Une justice qui néglige et qui punit les plus vulnérables.

Dans un des dossiers, Hendricks s’en est sorti avec deux ans de prison (au lieu de vingt) pour un « viol » requalifié, à sa demande, d’agression sexuelle – la même peine reçue par sa victime pour possession illégale d’une pilule de méthadone.
Au Texas, une femme a plus de chances d’aller en prison pour consommation de drogue qu’un homme pour viol.

 

En 2013, Nicholas Socias [assistant du procureur, âgé de 27 ans] s’est penché sur les différents rapports de police et procès de Hendricks [arrêté une nouvelle pour le viol d’une jeune fille bipolaire de 22 ans, Jenny] et a été outré ce que les dossiers révélaient: Un homme incroyablement violent avec plusieurs accusations de viols qui n’ont eu aucune répercussion sur lui.
« C’était impossible d’avoir arrêté cet homme autant de fois et de l’avoir relâché et qu’il viole à nouveau. »

 

Pour s’assurer que cette jeune femme, atteinte de troubles bipolaire, puisse témoigner au procès, Mr Socias a demandé à ce qu’elle soit prise en charge par le bureau du procureur – pensant qu’elle se serait soignée dans un hôpital. Elle a terminé en prison pendant 27 jours.
Finalement le travail périlleux du jeune procureur paiera, Jenny a réussi à convaincre le jury qui a condamné Hendricks à la prison à vie.
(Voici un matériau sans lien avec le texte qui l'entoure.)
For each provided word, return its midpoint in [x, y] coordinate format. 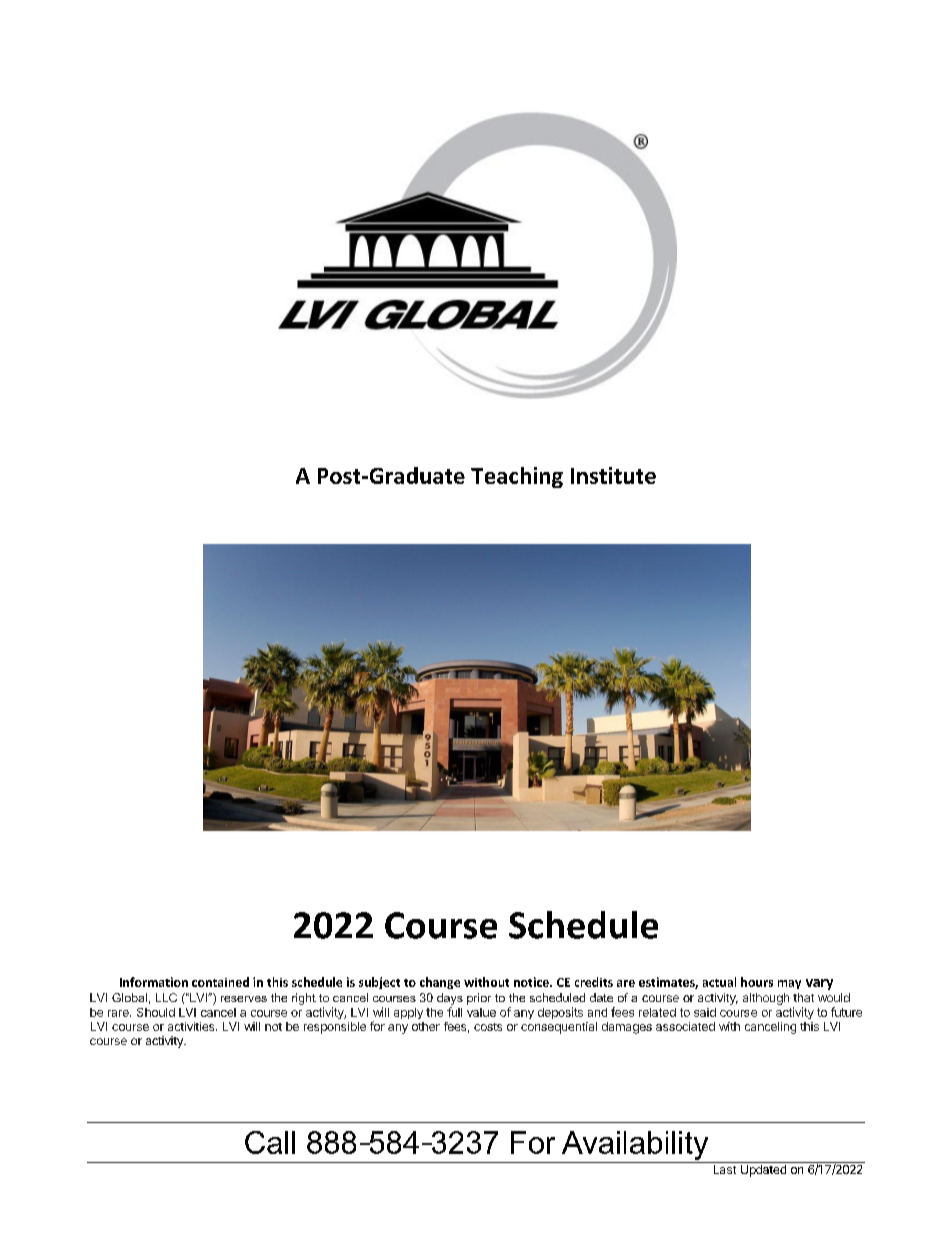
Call [270, 1142]
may [789, 984]
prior [479, 999]
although [766, 999]
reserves [244, 999]
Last [725, 1169]
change [440, 983]
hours [757, 982]
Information [154, 982]
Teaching [517, 477]
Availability [635, 1147]
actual [719, 982]
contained [220, 982]
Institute [613, 475]
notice [532, 982]
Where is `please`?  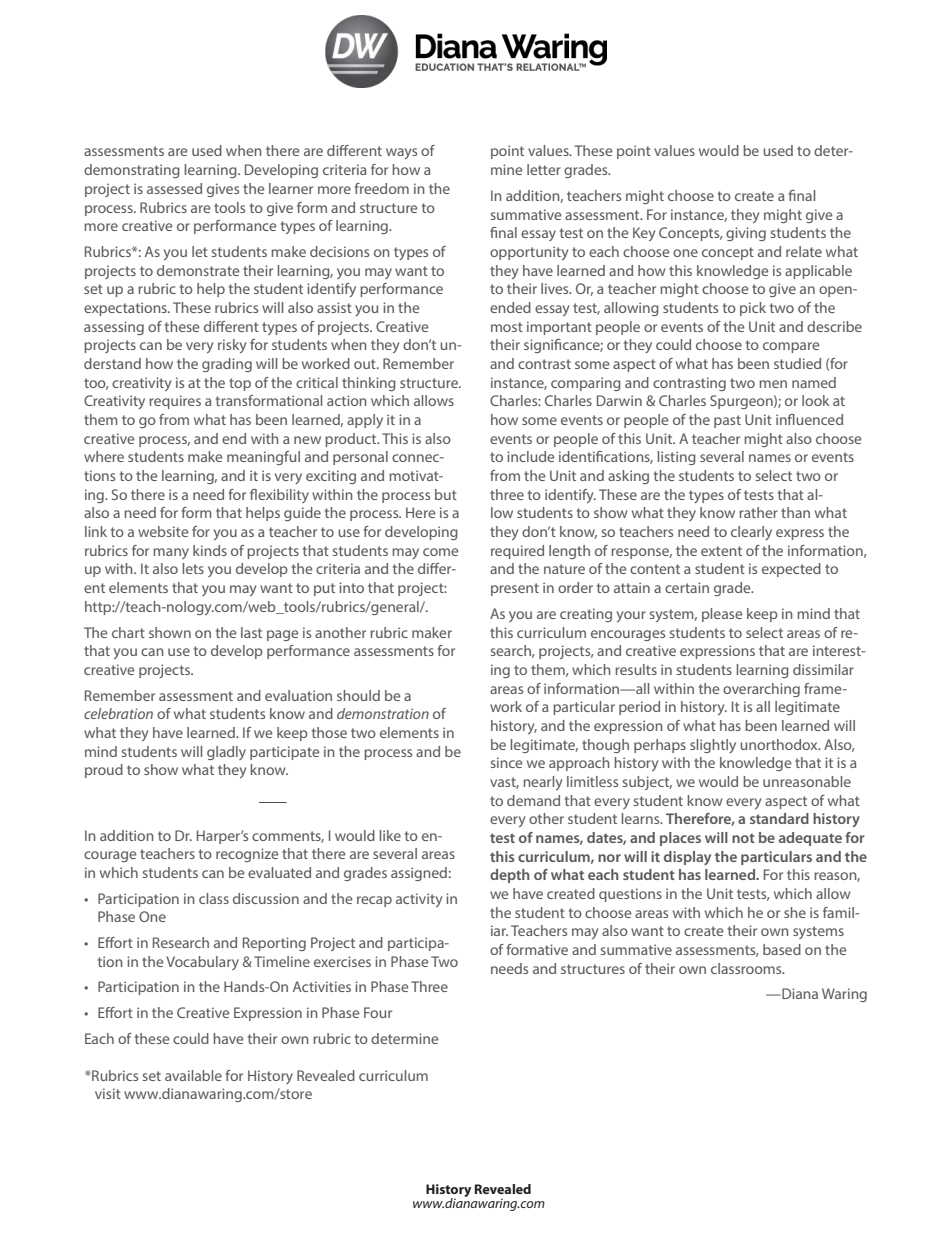
please is located at coordinates (722, 615).
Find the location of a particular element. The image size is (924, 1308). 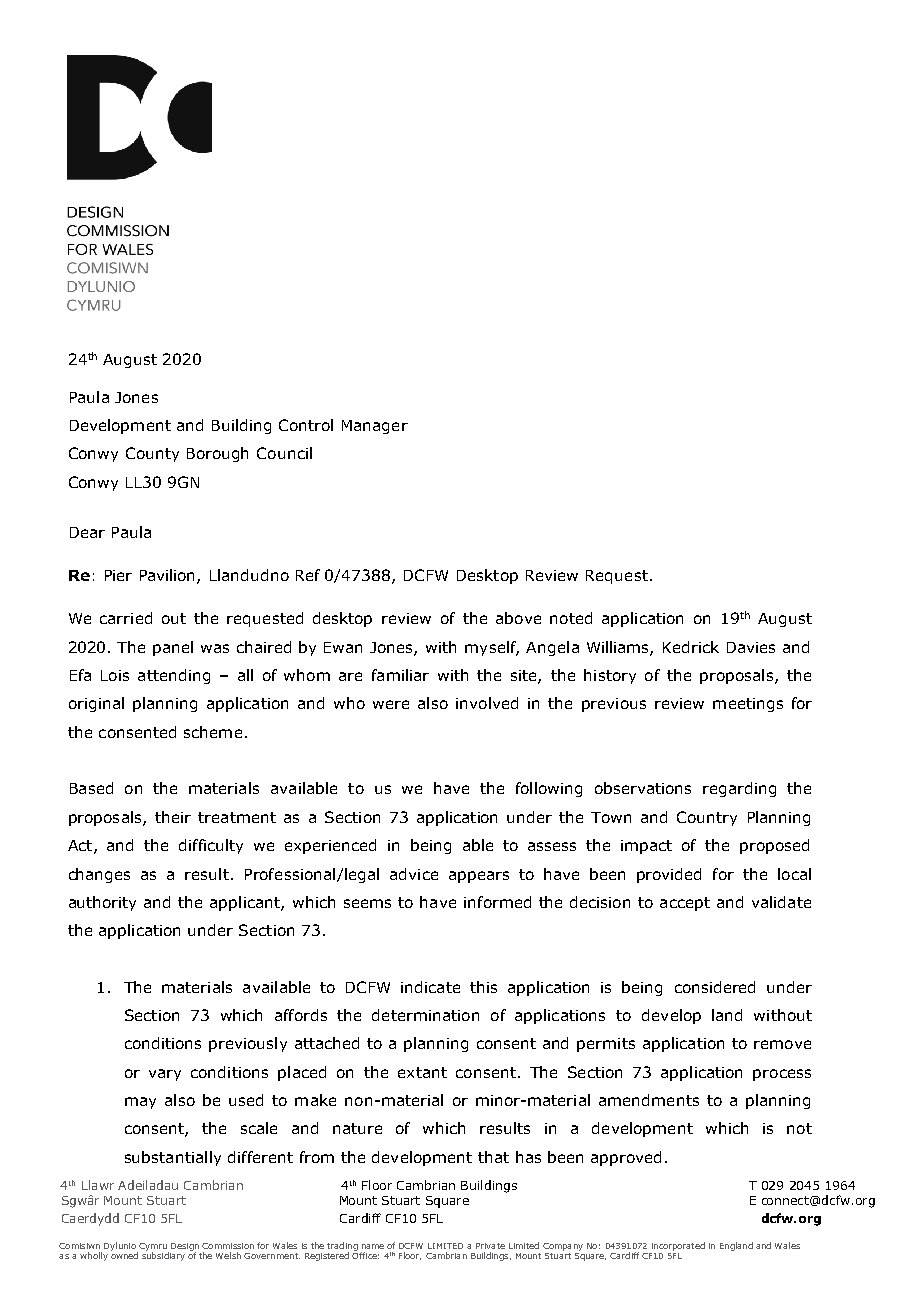

advice is located at coordinates (414, 874).
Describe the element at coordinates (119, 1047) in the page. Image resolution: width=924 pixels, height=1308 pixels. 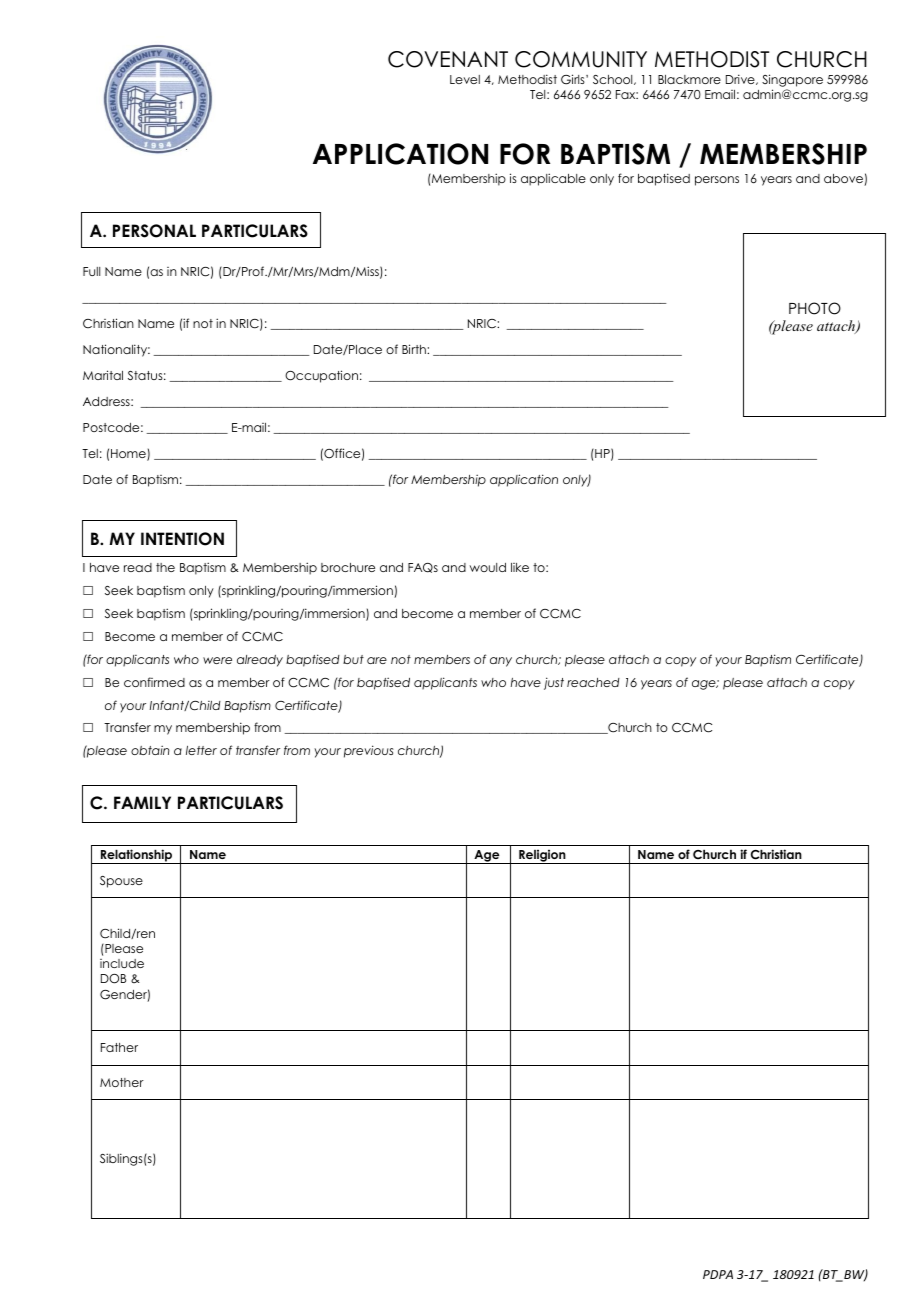
I see `Father` at that location.
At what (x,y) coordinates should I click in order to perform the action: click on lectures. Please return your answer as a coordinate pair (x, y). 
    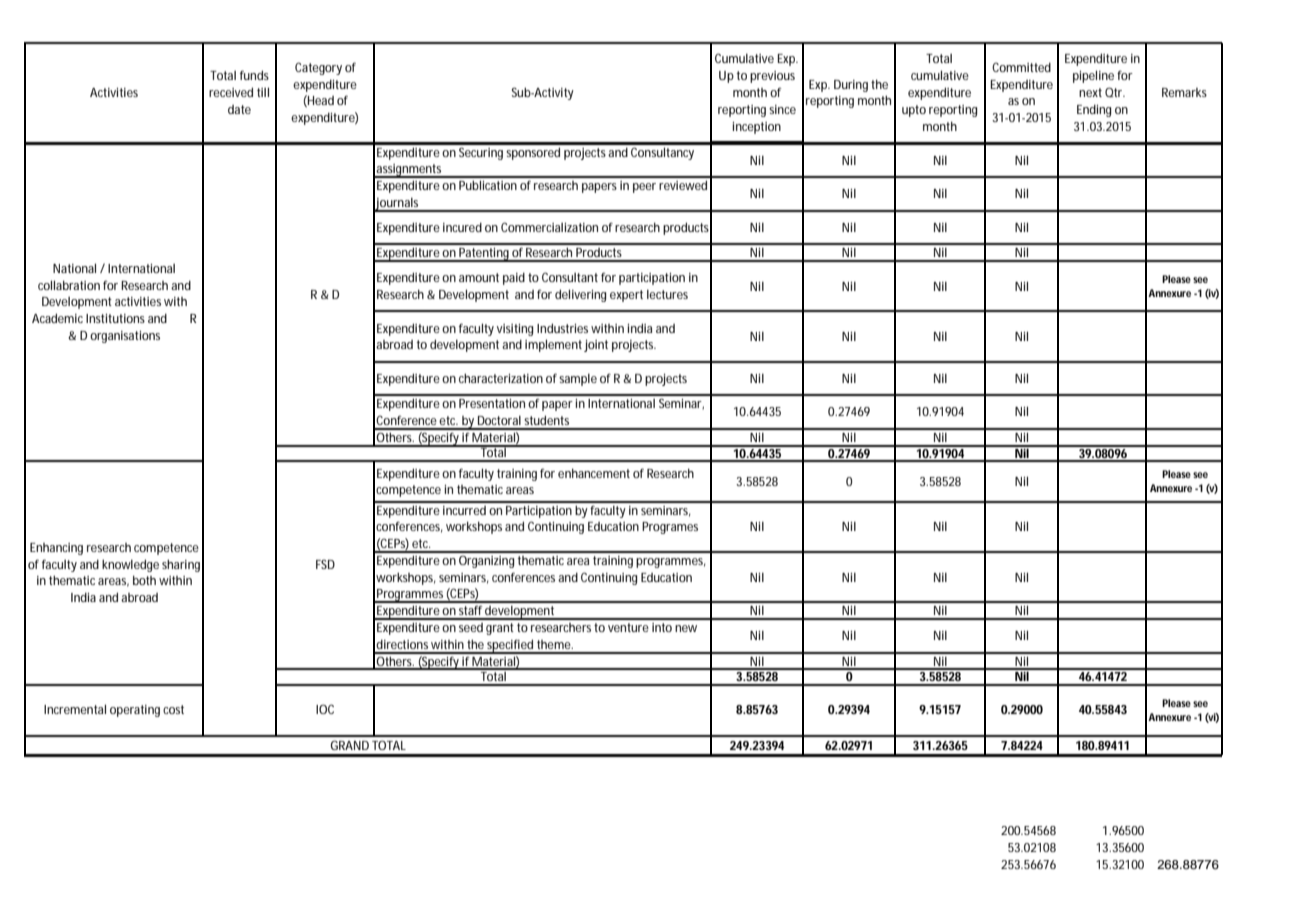
    Looking at the image, I should click on (667, 294).
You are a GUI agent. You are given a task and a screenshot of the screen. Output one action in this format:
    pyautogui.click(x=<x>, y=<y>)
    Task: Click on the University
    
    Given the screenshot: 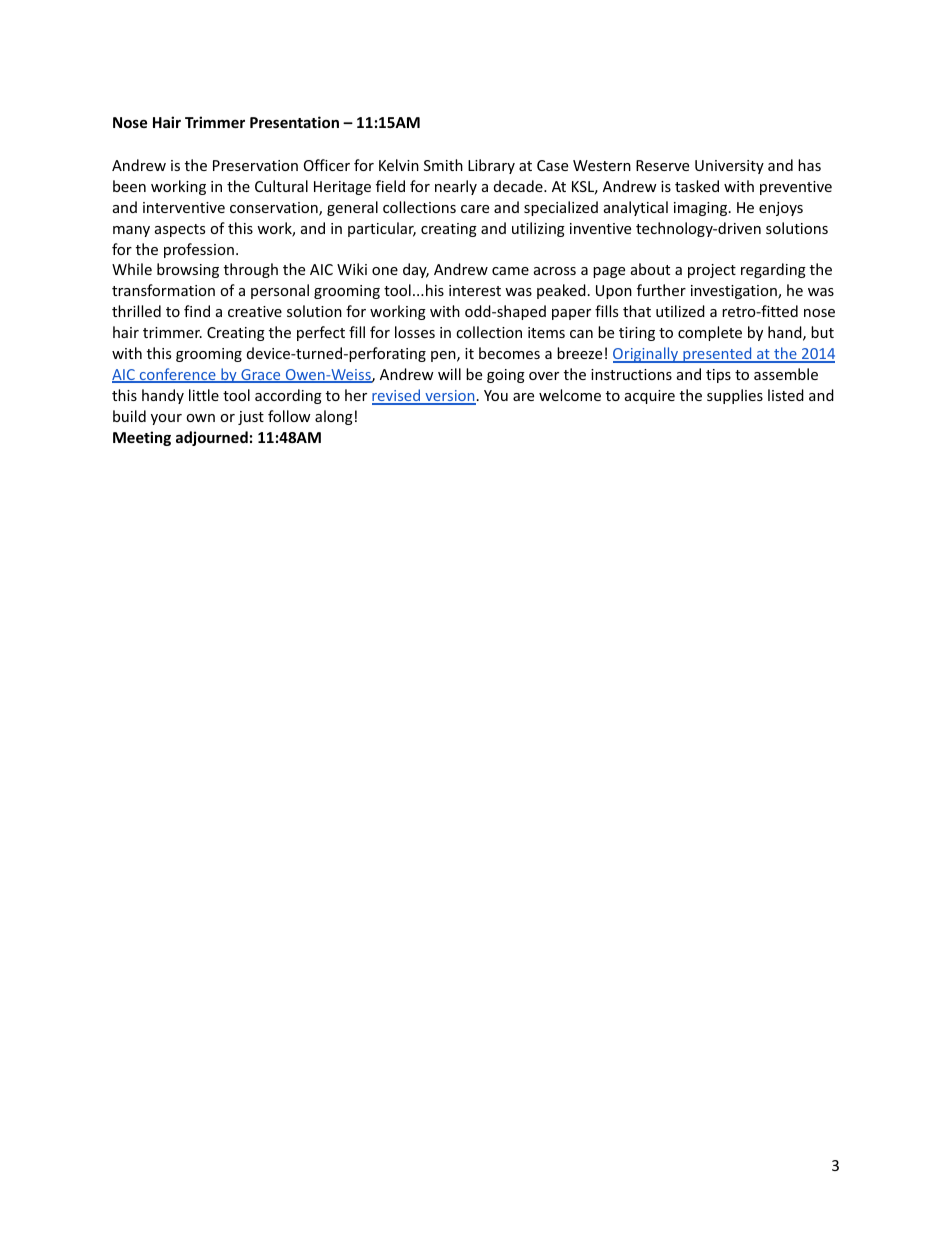 What is the action you would take?
    pyautogui.click(x=729, y=167)
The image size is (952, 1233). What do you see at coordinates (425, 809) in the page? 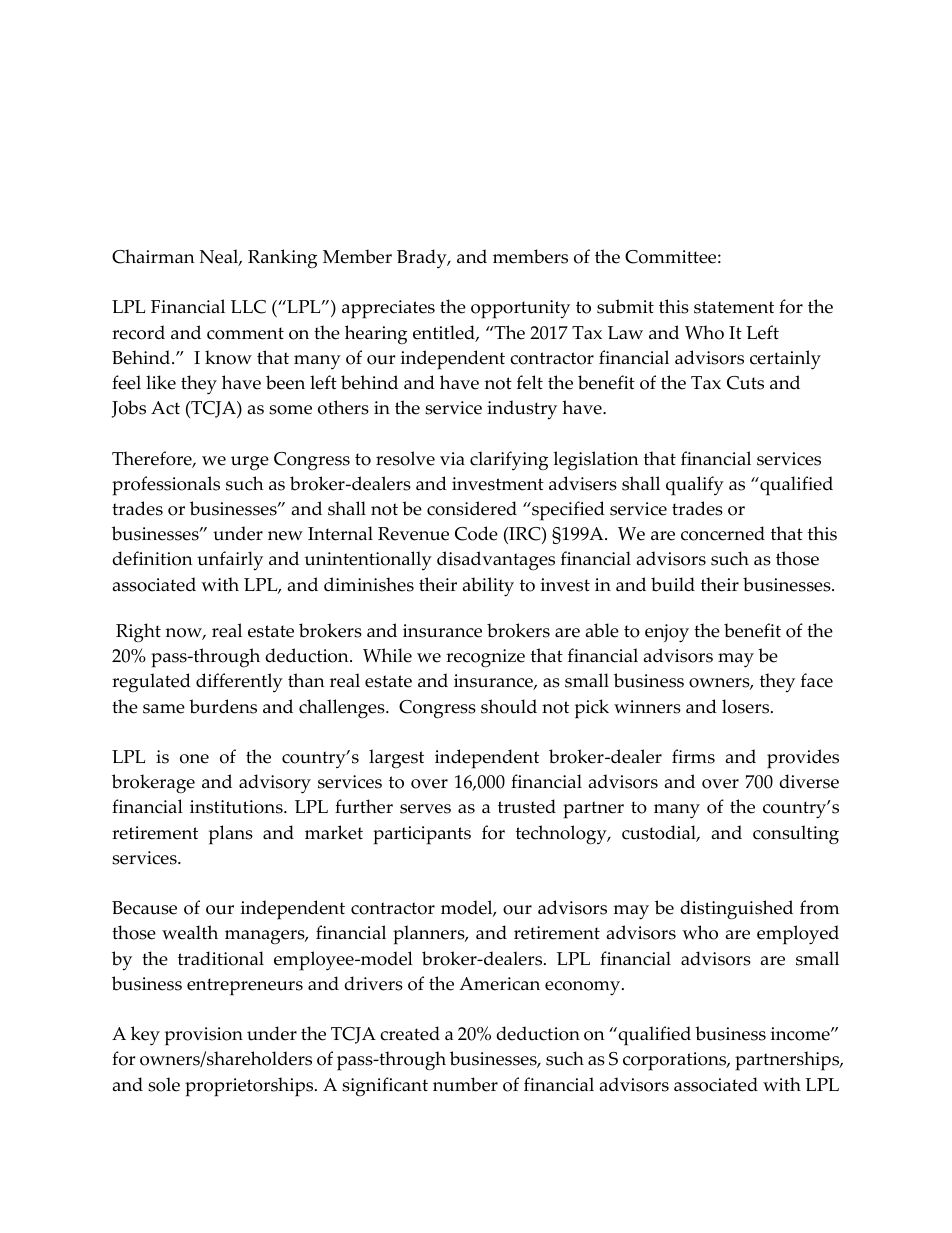
I see `serves` at bounding box center [425, 809].
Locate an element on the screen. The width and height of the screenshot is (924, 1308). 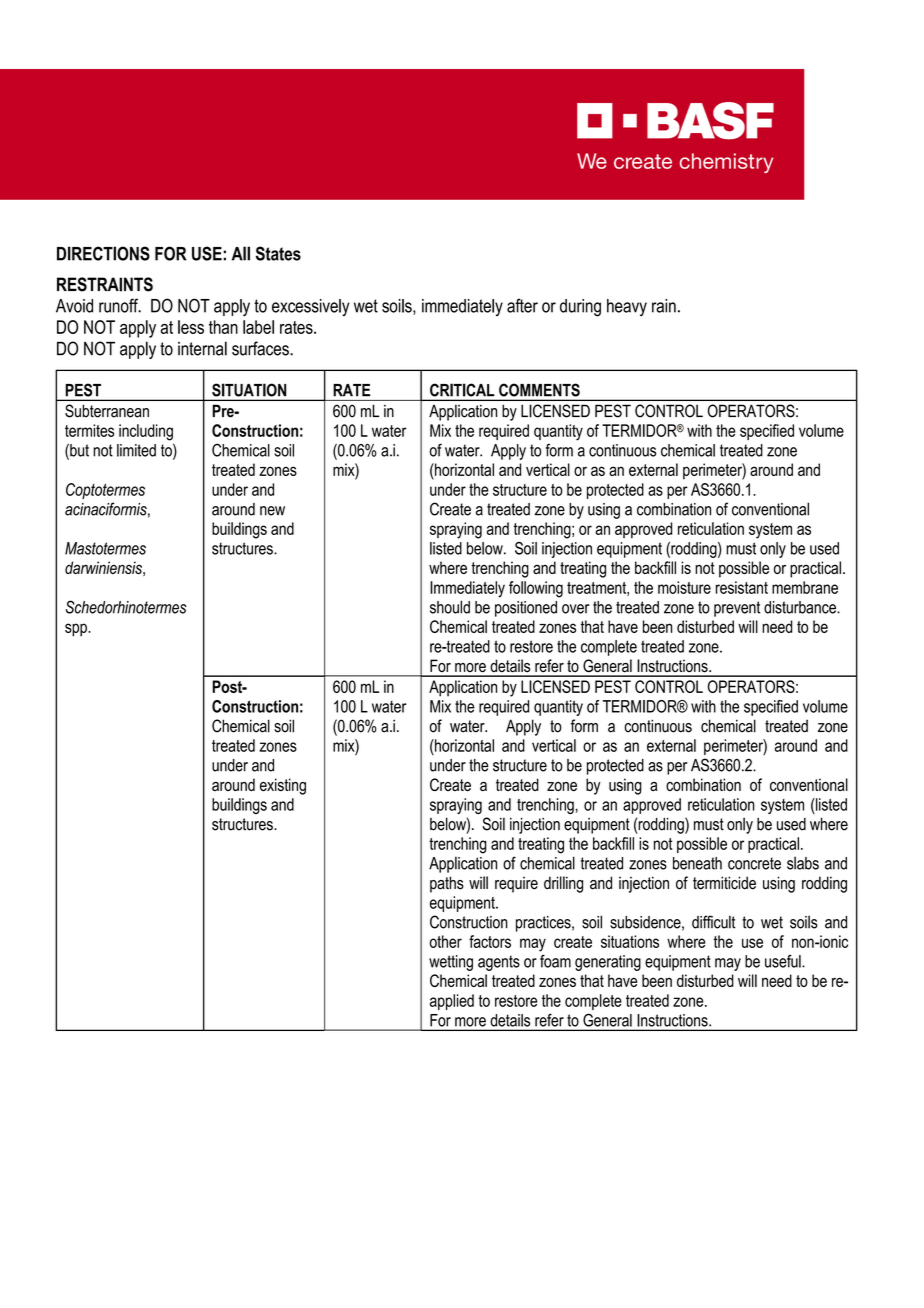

Jenny elle a porté plainte contre la ville de Houston pour la violation de ses droits et une incarcération illégale.

 

* « Serial indifference » in 4 chapters de Anita Hassan – Houston Chronicle

Houston Chronicle: « 55 Minutes »

Lors du Memorial Day weekend, en mai dernier, Houston, la première ville du Texas, a été le théâtre d’un mass shooting près d’une station de lave-auto au cours de laquelle 212 balles ont été tirées, tuant une personne et en blessant six.

Le Houston Chronicle consacre un reportage en trois parties à ce fais divers qui a choqué une communauté, qui avait été jusqu’ici épargné par cette forme de violence.

Lorsque les premiers coups de feu ont retenti vers 10 heures 15 du matin, un voisin a immédiatement appelé la police en leur précisant qu’un SWAT team, l’unité d’élite était nécessaire pour contenir le tireur, muni d’un pistolet et d’une mitraillette AR-15. Après redirigé une trentaine de voitures pour leur éviter de croiser les tirs du tueur, il est allé cherche son fusil prêt à en découdre avec le forcené.

A ce moment là, un homme de 56 ans a déjà été tué d’une balle en pleine tête et quatre personnes sont blessées.

A travers les témoignages de plusieurs témoins, dont certains ont essayé d’en découdre directement avec le tueur, équipés de leur propre armes, d’autres qui ont frôlé la mort, se déroule une chronique de la violence quasi-ordinaire qui se déroule quotidiennement aux Etats-Unis.

Après 55 minutes de coups de feu, une équipe du SWAT postée sur un toit a abattu le tireur de 4 balles. Il s’appelait Dionision Garza III, 25 ans, ancien sergent de l’armée, originaire de San Bernardino County – où un massacre sept mois plus tôt a fait 14 morts et 22 blessés. (A lire le reportage du New Yorker dessus)

« Dans les semaines qui mené à la fusillade, Garza est devenu obsédé par une haine du gouvernement et l’idée que le monde arrivait à sa fin. Sa famille pensait qu’il souffrait de troubles de stress post-traumatiques » à la suite de son déploiement en Afghanistan, quelques années plus tôt.

Deux semaines après cette fusillade, c’est Orlando qui a été victime du massacre le plus important de ces dernières décennies, 49 morts dans la boite de nuit du Pulse; au mois de juillet, ce sont cinq officiers de police de Dallas qui sont tombés sous les balles d’un autre forcené. Enfin, au mois septembre, Houston à été touchée à nouveau, avec un bilan de « seulement » neuf blessés: un avocat a tiré au hasard sur des voitures pendant presque vingt minutes avant de se donner la mort.